Overview

This paper describes some of the design choices and motivations for the infrastructure supporting science data processing and access for the IMAP mission. This infrastructure is built in a cloud-first environment, taking advantage of being developed for the cloud from the beginning.

IMAP

Background and Motivation

IMAP, or the Interstellar Mapping and Acceleration Probe, is a mission launching in September 2025. It is a deep space heliophysics mission, hosting 10 instruments which will study energetic particles known as Energetic Neutral Atoms (ENAs) and the solar wind, among other things, at L2.

Fig. 1 IMAP instruments

The Science Data Center (SDC), which is run by the Laboratory of Atmospheric and Space Physics (LASP) at CU Boulder, is responsible for the development of low-level processing for all instruments, as well as running all levels of processing, producing valid science files, hosting all files to be accessible by scientists, and sending all relevant data to the heliophysics archive at the Space Physics Data Facility (SPDF), among other things.

Each instrument has multiple “levels” of data, which indicate data quality and refinement. These range from Level 0, which is raw packets data, all the way through Level 3, which is suitable for scientific research.

All the processing will occur in the cloud using Amazon Web Services (AWS), and all code is open sourced and freely available on Github.

Since we developed against AWS from the start, we are able to experiment with creating a cloud-first design, rather than having to move existing code or structures into the cloud. There are some significant advantages to developing this way, which will be covered at a high-level within this paper.

Cloud advantages and Disadvantages

Usage of cloud based infrastructure, particularly that which is provided by large, for-profit companies such as Amazon, Google, and Microsoft, has been the subject of hot debate in some of the recent scientific software conferences I have attended. Although these tools are well established and widely used, there is still consistent discussion of the pros and cons, particularly for scientific data processing and access.

Therefore, this will be far from an exhaustive overview of the various pros and cons, or of the many variations between cloud providers. However, neither can I avoid these topics entirely, as it is a relevant question when discussing the choices we made in our infrastructure design, particularly since so many of these design choices would be much more difficult in an on-premise environment.

Forewarning: the words “processing” and “processes” do a lot of heavy lifting in this section. Here, they are used as a generic name for any code running in service of whatever you’re trying to accomplish - so for IMAP, that’s things like running our web API, running actual science algorithms, determining when processing should occur, etc.

When using the cloud for processing, generally, the user is paying for increased convenience. Rather than running servers, staffing people to run those servers, and staffing for security and ongoing maintenance, all those costs are offloaded to Amazon, with a nice cut off the top. In some cases, it isn’t worth making that trade, but hiring people to manage all that work is expensive. AWS has massive advantages in nearly every domain because they have so much scale.

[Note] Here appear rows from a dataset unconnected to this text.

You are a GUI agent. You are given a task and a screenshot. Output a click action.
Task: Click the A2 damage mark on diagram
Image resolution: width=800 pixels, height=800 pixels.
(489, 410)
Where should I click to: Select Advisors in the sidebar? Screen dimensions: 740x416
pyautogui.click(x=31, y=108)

This scale allows for more efficient use of resources at all levels.

For example, consider processing on a variable-length input, such as the number of concurrent users of a website. In order to handle the maximum number of users, you need to have 100 servers running your processing code. Otherwise, people get timeouts, and you lose money. However, this load is highly variable. If your website is a shopping website, you’re going to have far fewer users in the middle of the night. On the other hand, you may have far more users during heavy shopping periods, such as before Christmas.

If you needed to run all 100 servers all the time, you would be losing money having to buy upgrades, pay someone to track and fix issues, paying electricity and rent, etc. This is one of the advantages of running in the cloud - you can scale up any time of day, and only pay for what you’re using. AWS are the ones running the servers, so you save on all the extra unused processing power you would otherwise need. Even if the servers you are using are a lot more expensive, it starts to make sense quickly.

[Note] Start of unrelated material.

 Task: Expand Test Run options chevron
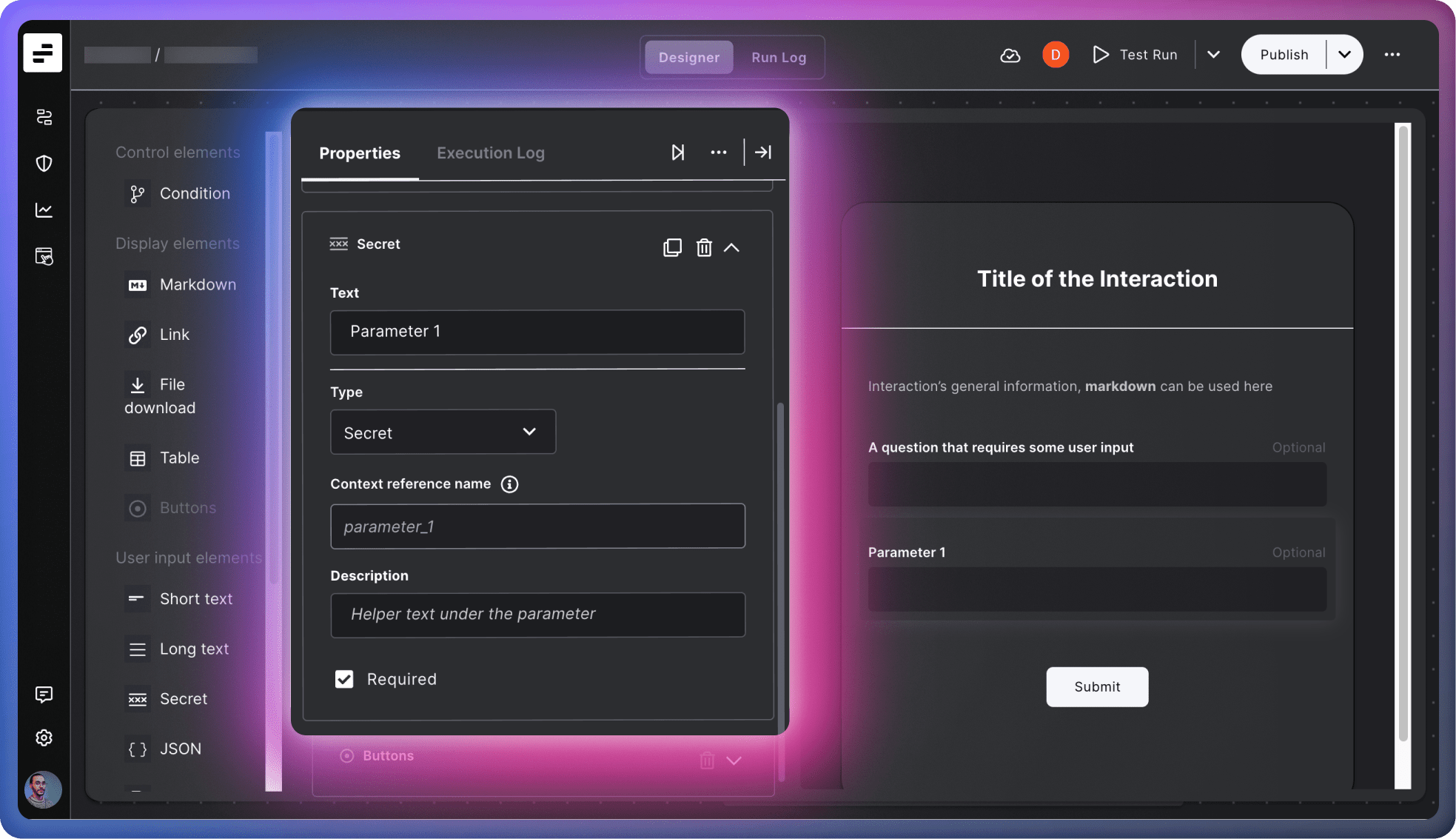click(1213, 55)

What happened to all the unused processing space? AWS sold it to someone else. They don’t need to worry (as much) about unused server time, because there is always something else they can schedule in.

Scientific Computing in the Cloud

Although scientific processing is generally quite different from running code to process shopping website users (speaking as someone who has done both), within space science we can have periods of high usage and periods where we are sitting idle. IMAP downlinks only occur every three days, so we have bursts of processing, then periods of waiting for the next data downlink.

In addition, we actually have some advantages when compared to traditional applications. The biggest advantage, in my opinion, is a question of latency. Although scientists get quite cranky if you’re too slow to deliver data, it’s not really comparable to the sub-second latencies required for handling shopping, online advertising, scheduling, alerting, or some other common use cases. Our latency is measured in days, not milliseconds, and that’s a huge advantage in the AWS model because it means we can get the cheaper tiers of nearly everything. AWS is always trying to sell off the extra servers that are not in use at any given time, so they discount any processes which use those resources.

They also discount smaller processes, which is where scientific computing can be at a disadvantage. The rest of this paper covers this in more detail, so I won’t get into it here.

Finally, the elephant in the room for these discussions - when we talk about space missions, we are necessarily limited by the amount of data we can downlink from the satellite (IMAP is significantly smaller than the entire Earth, and significantly more difficult to connect wires to.) This makes the scale significantly smaller than some other applications which are in the scope of the ISS conference. Over the lifetime of the IMAP mission, we expect a dozen terabytes of data, in total. This generally makes things a lot easier to handle on the infrastructure side of things.

If you’re dealing with a higher volume of data, the decision-making for cloud utilization changes. On one hand, having so much data makes running your own servers even more difficult. However, you can start to see some of the advantages of scale at that point, and there are a lot of advantages to minimal movement of that data. While in IMAP we copy files around all over the place, that isn’t feasible for some cases.